#### YOUR INSTRUCTIONS
Pictures excluded, output the lines of the data below between the one holding "The height and width of the screenshot is (472, 868)." and the one holding "Given: Click the finance dollar coin icon", inclusive, exactly as they stand.
══════════
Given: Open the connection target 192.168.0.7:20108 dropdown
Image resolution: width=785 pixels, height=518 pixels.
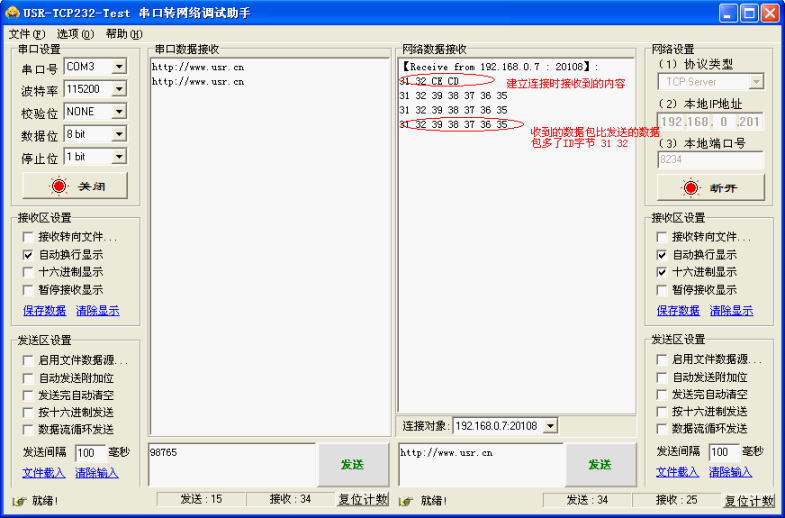Looking at the screenshot, I should coord(549,426).
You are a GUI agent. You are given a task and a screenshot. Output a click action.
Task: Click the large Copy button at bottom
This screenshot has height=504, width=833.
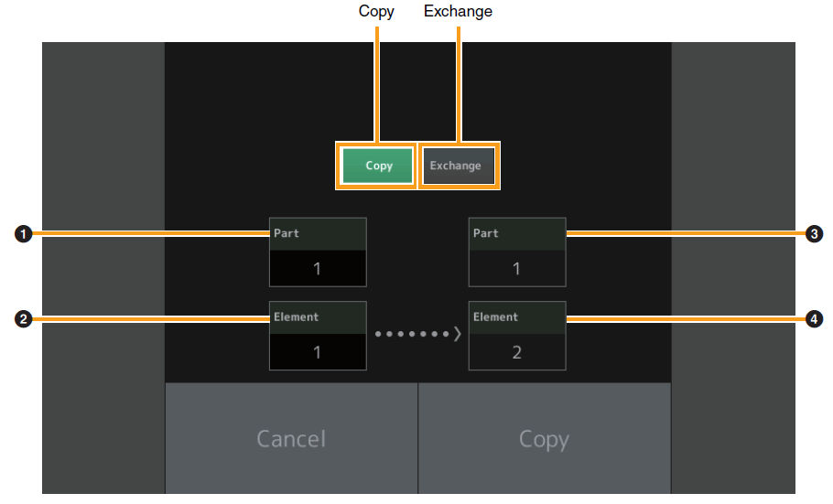[545, 439]
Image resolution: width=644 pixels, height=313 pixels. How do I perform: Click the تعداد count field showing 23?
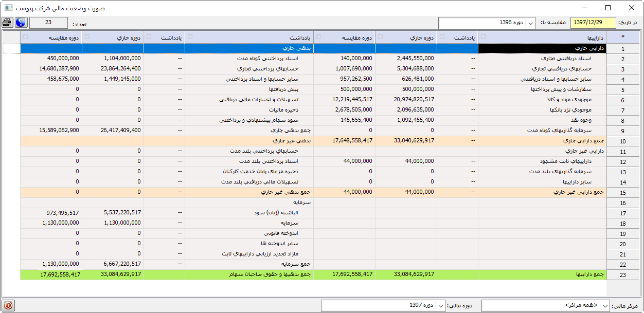pos(48,23)
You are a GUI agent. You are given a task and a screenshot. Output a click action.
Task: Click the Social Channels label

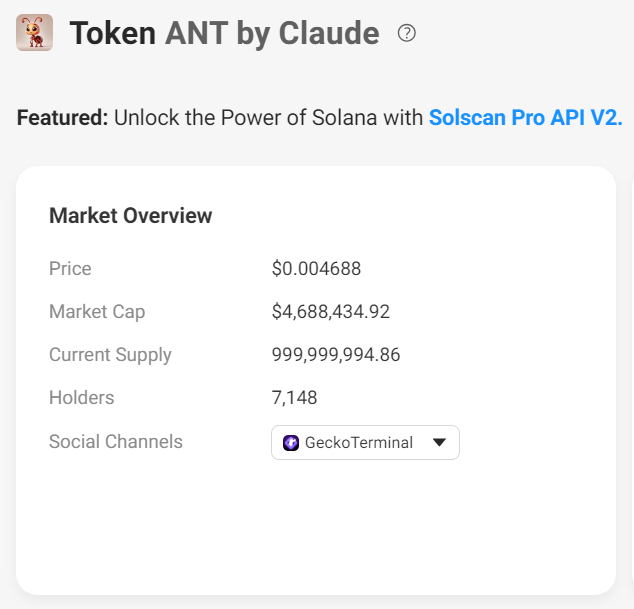pos(116,441)

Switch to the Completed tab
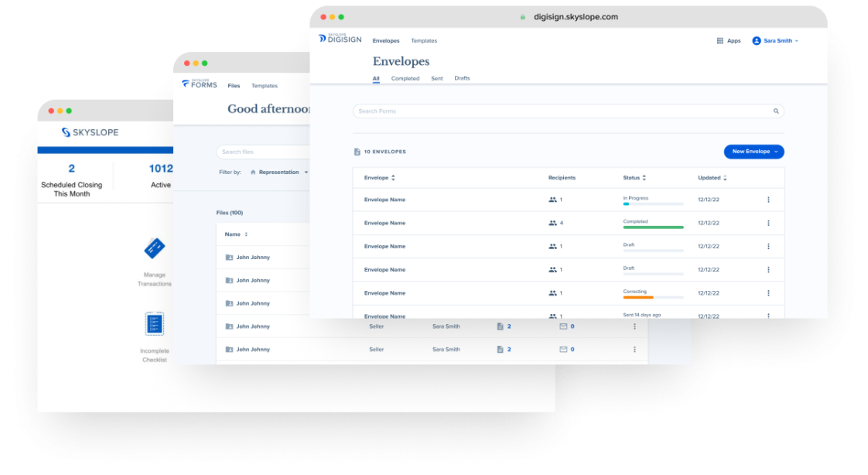405,78
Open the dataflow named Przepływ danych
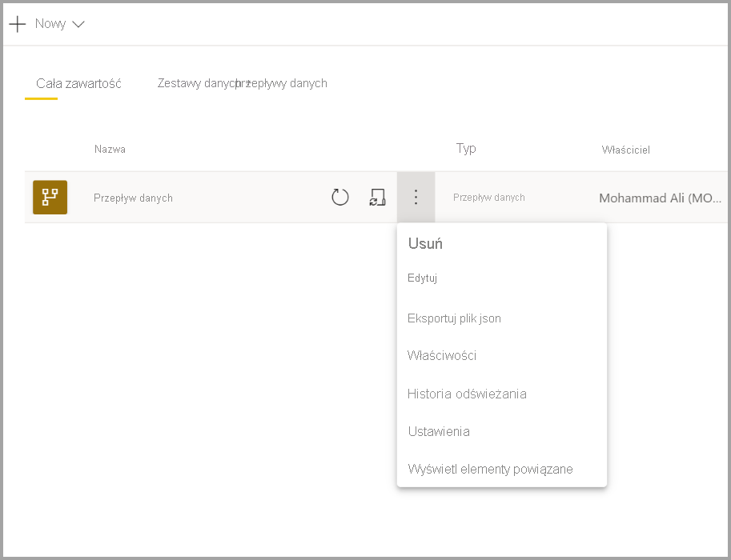This screenshot has height=560, width=731. [x=133, y=197]
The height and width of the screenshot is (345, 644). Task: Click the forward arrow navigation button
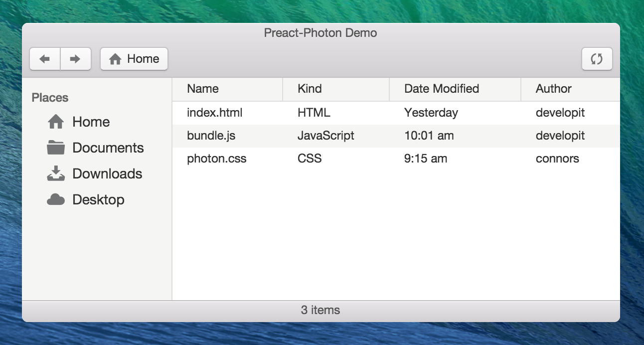[75, 59]
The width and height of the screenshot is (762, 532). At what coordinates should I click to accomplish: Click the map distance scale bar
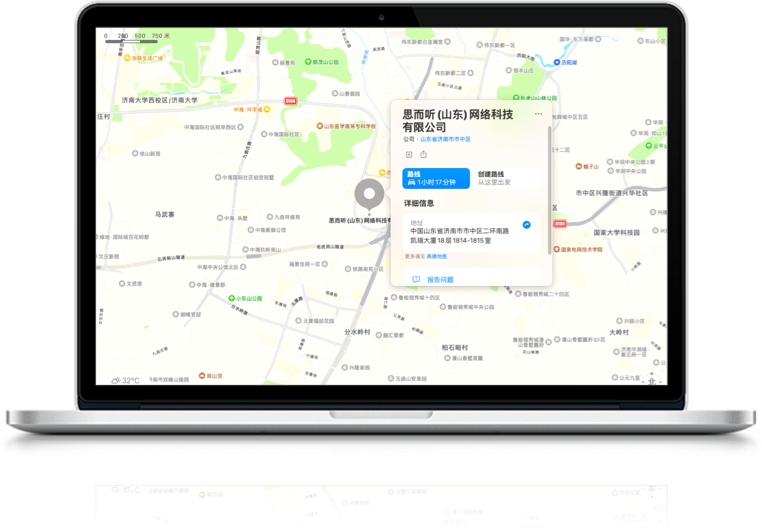(130, 42)
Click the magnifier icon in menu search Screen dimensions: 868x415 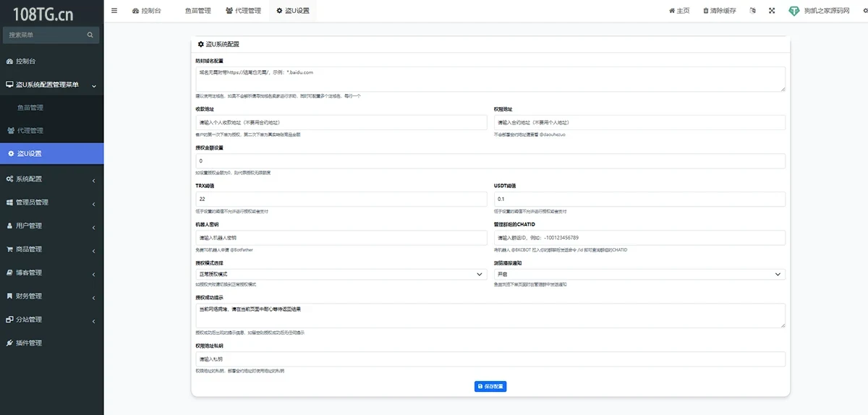(x=90, y=35)
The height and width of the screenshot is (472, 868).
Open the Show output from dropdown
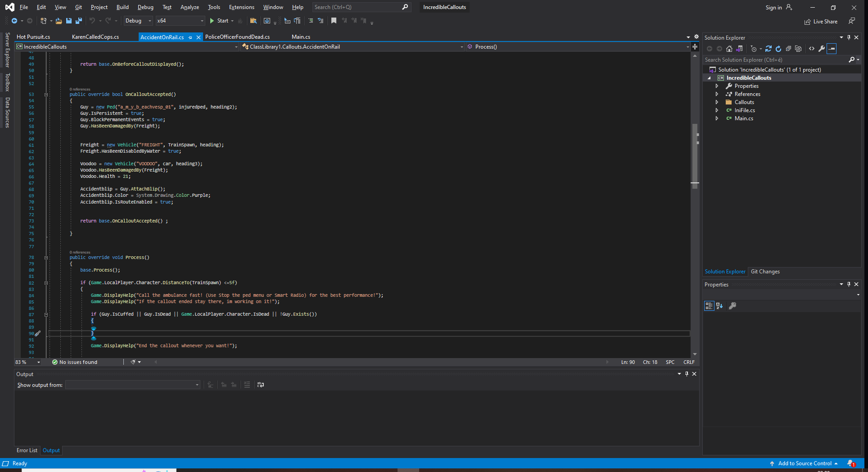(132, 385)
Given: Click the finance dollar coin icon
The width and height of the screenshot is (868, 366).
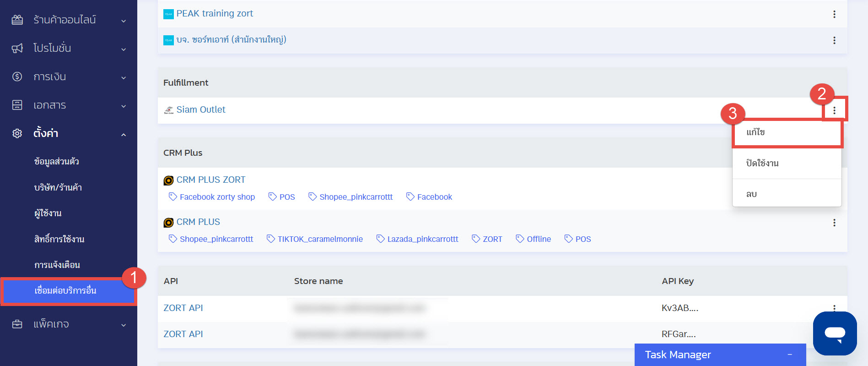Looking at the screenshot, I should click(x=17, y=76).
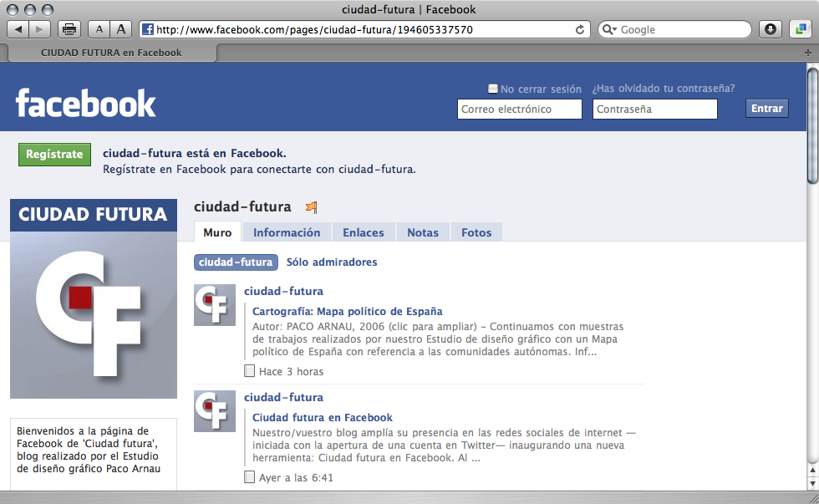Image resolution: width=819 pixels, height=504 pixels.
Task: Check the 'No cerrar sesión' checkbox
Action: click(x=493, y=89)
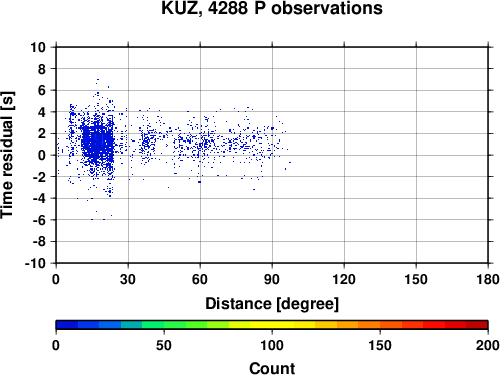Click the x-axis tick label 120
The image size is (500, 375).
click(x=344, y=279)
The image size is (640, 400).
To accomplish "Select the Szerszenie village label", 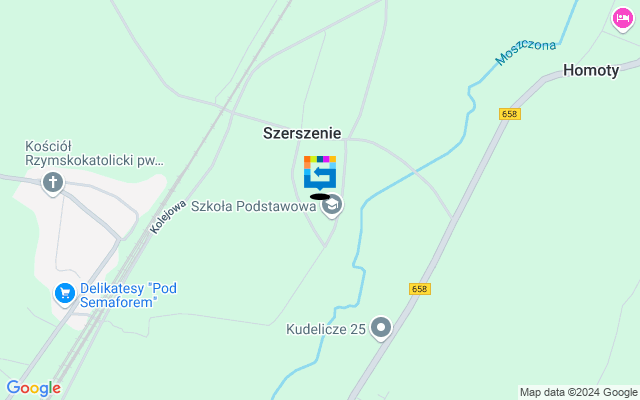I will (x=302, y=133).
══════════
#### TASK OUTPUT
The height and width of the screenshot is (472, 868).
Open the Show output from dropdown
(132, 385)
Given: Click the finance dollar coin icon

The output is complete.